Identical hemodynamic and hormonal responses to 14-day infusions of renin or angiotensin II in conscious rats.

OBJECTIVE

To investigate whether plasma angiotensin II (Ang II) determines the effects of the renin-angiotensin system or whether tissue uptake of renin and localized production of Ang II might account for any cardiovascular, renal, hormonal or drinking effect of circulating renin.

DESIGN

Intravenous infusions of renin (0.6 ng/min; n = 10) and Ang II (3.5 ng/min; n = 10) that produce similar plasma Ang II levels were compared for 2 weeks with vehicle (n = 7) in conscious rats after a 1-week control period. Mean arterial pressure (MAP) and the heart rate were measured continuously. Hormones and renal function were measured twice weekly. Plasma Ang II and recovery data were measured in seven additional rats.

RESULTS

In renin- and Ang II-infused rats, respectively, plasma Ang II increased similarly from 4.5 +/- 0.8 and 4.4 +/- 0.9 to 10.8 +/- 0.7 and 10.6 +/- 0.7 pg/ml and declined similarly in the second week to 7.0 +/- 1.1 and 7.0 +/- 1.5 pg/ml. Plasma renin increased from 4.2 +/- 0.7 to 21.7 +/- 1.3 and fell from 5.9 +/- 0.5 to 0.6 +/- 0.2 ng/ml per h respectively. Plasma prorenin fell similarly (> 70%); angiotensinogen was unchanged. MAP rose initially by 25.6 +/- 1.2 and 23.3 +/- 0.9 mmHg and by an additional 21.1 +/- 2.4 and 27.4 +/- 1.8 mmHg on days 5-8. The heart rate fell gradually but transiently by -11% in both.
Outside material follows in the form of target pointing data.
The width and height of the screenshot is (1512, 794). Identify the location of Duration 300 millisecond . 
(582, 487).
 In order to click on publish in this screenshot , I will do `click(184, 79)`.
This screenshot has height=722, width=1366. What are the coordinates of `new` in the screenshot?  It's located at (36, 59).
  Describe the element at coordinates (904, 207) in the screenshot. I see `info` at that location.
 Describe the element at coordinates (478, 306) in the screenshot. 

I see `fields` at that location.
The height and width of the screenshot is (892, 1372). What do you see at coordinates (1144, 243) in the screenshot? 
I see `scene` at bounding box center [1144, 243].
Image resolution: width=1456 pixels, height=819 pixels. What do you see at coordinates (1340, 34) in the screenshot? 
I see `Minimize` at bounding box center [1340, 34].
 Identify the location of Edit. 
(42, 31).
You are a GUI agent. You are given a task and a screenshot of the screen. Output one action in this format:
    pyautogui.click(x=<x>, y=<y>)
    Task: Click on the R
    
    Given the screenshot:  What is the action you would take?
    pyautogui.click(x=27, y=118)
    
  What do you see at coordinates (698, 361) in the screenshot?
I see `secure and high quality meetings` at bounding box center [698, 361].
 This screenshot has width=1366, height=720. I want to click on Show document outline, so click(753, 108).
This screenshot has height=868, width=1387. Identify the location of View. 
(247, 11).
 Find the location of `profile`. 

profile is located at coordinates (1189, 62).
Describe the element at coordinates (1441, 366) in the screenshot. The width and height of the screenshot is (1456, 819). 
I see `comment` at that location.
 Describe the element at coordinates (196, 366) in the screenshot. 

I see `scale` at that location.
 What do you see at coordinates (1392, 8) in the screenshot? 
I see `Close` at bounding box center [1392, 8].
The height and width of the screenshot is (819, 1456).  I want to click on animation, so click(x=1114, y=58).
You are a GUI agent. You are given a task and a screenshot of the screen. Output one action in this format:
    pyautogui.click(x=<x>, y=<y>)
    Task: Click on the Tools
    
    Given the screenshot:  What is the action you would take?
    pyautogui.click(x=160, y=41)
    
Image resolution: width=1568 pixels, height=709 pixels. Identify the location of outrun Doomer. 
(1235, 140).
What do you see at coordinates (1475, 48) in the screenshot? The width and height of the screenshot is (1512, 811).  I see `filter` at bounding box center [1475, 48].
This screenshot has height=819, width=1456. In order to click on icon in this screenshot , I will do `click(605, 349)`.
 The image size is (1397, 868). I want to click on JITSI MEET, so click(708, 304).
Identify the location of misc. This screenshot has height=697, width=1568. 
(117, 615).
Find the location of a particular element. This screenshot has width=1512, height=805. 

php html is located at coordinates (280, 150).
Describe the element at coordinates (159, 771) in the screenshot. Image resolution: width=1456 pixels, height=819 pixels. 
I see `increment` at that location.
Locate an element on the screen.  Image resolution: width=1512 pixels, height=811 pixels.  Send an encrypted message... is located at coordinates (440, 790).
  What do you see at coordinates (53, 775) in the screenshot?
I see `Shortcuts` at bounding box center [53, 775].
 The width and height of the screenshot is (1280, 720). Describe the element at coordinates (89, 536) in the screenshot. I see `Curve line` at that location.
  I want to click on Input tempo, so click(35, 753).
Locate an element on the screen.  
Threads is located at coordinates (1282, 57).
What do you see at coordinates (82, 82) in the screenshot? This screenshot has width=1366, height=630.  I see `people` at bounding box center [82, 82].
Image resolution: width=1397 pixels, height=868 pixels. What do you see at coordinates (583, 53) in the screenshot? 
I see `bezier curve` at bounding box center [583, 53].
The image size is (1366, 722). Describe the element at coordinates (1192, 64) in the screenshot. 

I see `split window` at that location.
Although the initial MAP rise was slower in renin-infused rats (P< 0.05) MAP returned to baseline within 2 h after both infusions were stopped. Changes in renal vascular resistance, renal blood flow, glomerular filtration rate, urinary sodium, potassium and water excretion and water intake were not significantly different between renin- and Ang II-infused rats.

CONCLUSIONS

Intravenous infusions of low doses of renin or Ang II into conscious rats increase MAP identically. MAP increases in two phases 5-8 days apart, in coordination with transient falls in the heart rate. Renin- and Ang II-induced chronic hypertension are identically sustained by very small increases in plasma Ang II. Blood pressure increases more slowly with renin infusions, consistent with tissue binding. Notwithstanding, no evidence was obtained for a physiological role of tissue-bound renin in causing the cardiovascular, renal, hormonal and drinking responses measured in this study.